Googlebook quiere replicar esa sensación, pero desde el lado Android: Google lo presenta como la pieza que faltaba para que Android sea el sistema que alimenta tu móvil, reloj, coche, tablet y ahora el portátil, todo unido por Gemini como “inteligencia” común. Funciones como Magic Pointer, Quick Access para ver los archivos del teléfono en el explorador del portátil y la posibilidad de usar apps del móvil directamente en la pantalla del Googlebook apuntan a una integración que, en teoría, puede superar a Phone Link de Microsoft en Windows. Para millones de usuarios Android que nunca han sentido que su portátil “hable” bien con su teléfono, esto puede ser un argumento decisivo.
¿Cuál es mejor hoy: Googlebook o MacBook Neo?
La respuesta honesta es incómoda, pero clara: a día de hoy el MacBook Neo es la apuesta segura, y Googlebook es la promesa que podría superarlo si Google y sus socios aciertan en precio y en memoria.
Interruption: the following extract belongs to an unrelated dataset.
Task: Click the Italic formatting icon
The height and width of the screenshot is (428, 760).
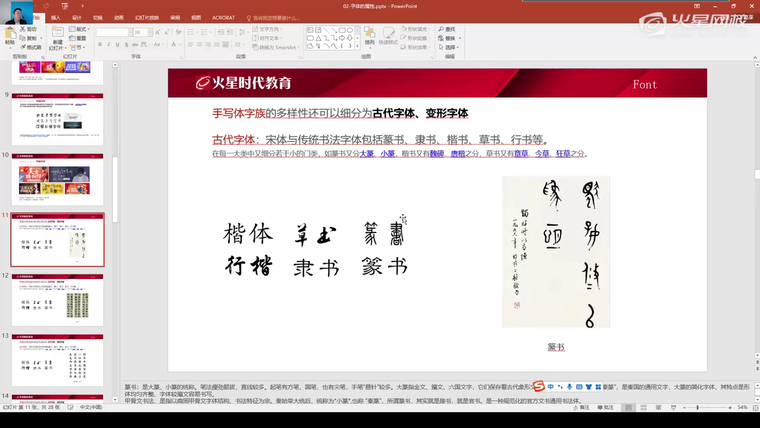Action: [x=108, y=46]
El Neo gana en transparencia, disponibilidad inmediata, calidad de pantalla y un ecosistema maduro, pero arrastra un talón de Aquiles serio en sus 8 GB de RAM para quien quiera algo más que ofimática ligera y navegación.
Googlebook, en cambio, parece mejor pensado para el tipo de hardware que probablemente llevará: CPUs de gama media, RAM contenida y almacenamiento limitado, compensados por un sistema operativo y unas apps móviles diseñadas desde el principio para ese perfil de equipo. Si Google consigue que los primeros modelos se sitúen en torno o por debajo de los 700 dólares —el tramo donde compite el MacBook Neo de 512 GB— y mantiene la promesa de una experiencia fluida gracias a Android y Gemini, tendrá en sus manos el portátil ideal para estudiantes, usuarios Android y quienes priorizan estabilidad y sencillez por encima de la potencia bruta.
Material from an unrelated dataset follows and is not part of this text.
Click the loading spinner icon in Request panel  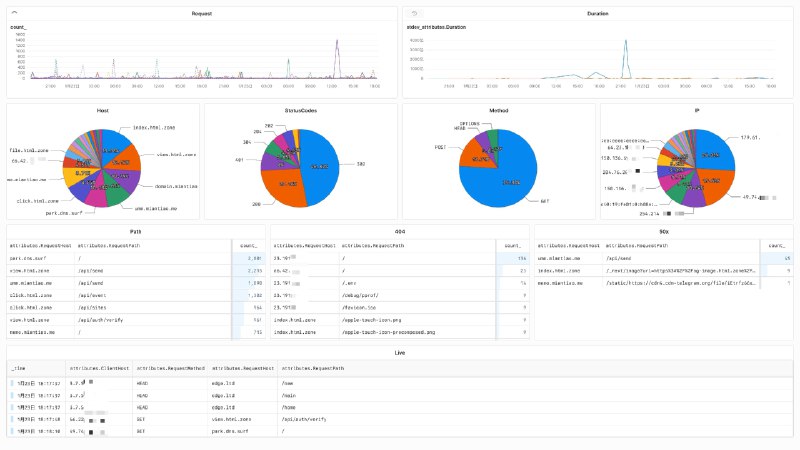[x=13, y=14]
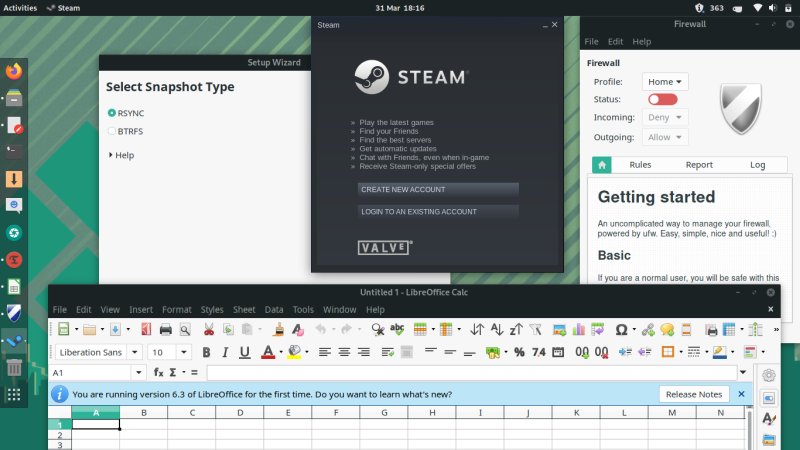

En resumen: si necesitas comprar hoy, el MacBook Neo es el único contendiente real, pero debes asumir las limitaciones de 8 GB de RAM y un macOS que puede quedarse corto en multitarea exigente. Si puedes esperar a otoño y ya vives en el ecosistema Android, todo apunta a que un buen Googlebook será, en la práctica, el compañero más coherente, estable y honesto con su hardware en el terreno del “portátil asequible premium”.